Braunschweig und das neue Institut
Technik-Uni verstärkt sich
mit Rechtswissenschaften
Von "Marktlücke" war die Rede, hohen Erwartungen und viel Sympathie: Hätte die Technische Universität Braunschweig seit gestern nicht auch offiziell ein Institut für Rechtswissenschaften man müsste es glatt erfinden.
Zahlreiche Justizbehörden sind in Braunschweig bis hinauf zum Oberlandesgericht angesiedelt, zahlreiche hohe und höchste Behörden nicht weniger als zwölf Präsidenten unter 100 hochrangigen Vertretern des öffentlichen Lebens machten denn auch dem neuen Institut ihre Aufwartung.
Nein, Braunschweig rückt damit nicht in eine Reihe mit den juristischen Fakultäten des Landes in Göttingen, Hannover und Osnabrück.

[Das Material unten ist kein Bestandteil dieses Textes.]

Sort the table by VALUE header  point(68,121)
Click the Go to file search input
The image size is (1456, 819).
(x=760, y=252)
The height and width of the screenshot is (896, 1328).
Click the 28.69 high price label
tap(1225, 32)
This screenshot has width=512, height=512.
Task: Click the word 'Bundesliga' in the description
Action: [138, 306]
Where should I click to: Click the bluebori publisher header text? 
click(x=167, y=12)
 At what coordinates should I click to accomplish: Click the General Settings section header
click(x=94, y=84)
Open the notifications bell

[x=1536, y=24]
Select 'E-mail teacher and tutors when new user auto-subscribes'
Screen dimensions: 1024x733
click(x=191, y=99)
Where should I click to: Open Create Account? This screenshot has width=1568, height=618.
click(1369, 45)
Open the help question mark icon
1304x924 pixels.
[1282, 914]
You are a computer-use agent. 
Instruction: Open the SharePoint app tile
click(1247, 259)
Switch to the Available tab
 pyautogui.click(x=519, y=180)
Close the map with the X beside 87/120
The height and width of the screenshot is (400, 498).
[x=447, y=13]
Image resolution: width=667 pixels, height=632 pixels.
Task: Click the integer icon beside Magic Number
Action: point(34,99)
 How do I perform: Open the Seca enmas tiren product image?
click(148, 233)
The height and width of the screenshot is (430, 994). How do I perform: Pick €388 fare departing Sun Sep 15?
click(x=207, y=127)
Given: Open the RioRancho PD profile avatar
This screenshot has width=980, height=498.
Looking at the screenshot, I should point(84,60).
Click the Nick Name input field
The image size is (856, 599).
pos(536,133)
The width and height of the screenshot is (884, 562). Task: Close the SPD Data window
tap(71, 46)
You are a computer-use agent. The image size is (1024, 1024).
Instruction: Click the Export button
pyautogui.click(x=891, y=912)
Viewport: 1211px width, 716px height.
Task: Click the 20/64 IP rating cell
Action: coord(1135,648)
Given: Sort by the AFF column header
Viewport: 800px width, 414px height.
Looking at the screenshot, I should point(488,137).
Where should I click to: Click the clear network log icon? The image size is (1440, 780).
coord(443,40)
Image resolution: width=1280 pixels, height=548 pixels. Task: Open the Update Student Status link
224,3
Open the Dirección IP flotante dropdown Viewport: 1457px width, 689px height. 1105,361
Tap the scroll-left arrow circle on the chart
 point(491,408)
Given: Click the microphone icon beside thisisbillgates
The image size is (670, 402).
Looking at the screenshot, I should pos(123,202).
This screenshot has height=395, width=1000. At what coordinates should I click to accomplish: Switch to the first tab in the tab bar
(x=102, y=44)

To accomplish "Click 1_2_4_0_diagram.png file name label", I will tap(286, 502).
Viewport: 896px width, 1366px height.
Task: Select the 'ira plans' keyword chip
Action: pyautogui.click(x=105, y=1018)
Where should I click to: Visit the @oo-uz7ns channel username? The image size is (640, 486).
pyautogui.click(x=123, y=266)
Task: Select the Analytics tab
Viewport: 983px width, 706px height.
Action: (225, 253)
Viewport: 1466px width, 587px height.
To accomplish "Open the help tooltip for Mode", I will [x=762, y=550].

Doch das neu aufgestellte Institut für Rechtswissenschaften bietet in Braunschweig praxisnahe Vertiefung für die Ingenieur- und Wirtschaftsstudiengänge.
Mehr noch: Eigene Forschung und Beiträge zu aktuellen rechtswissenschaftlichen Brennpunkten sorgen für besondere Schlaglichter:
Rechtsfragen der Entsorgung von Atommüll sind brandaktuell und mit zahlreichen ungelösten Problemen verbunden.
Die erneuerbaren Energien begründen ein ganz neues Recht, das mittlerweile international aus Deutschland abgerufen wird.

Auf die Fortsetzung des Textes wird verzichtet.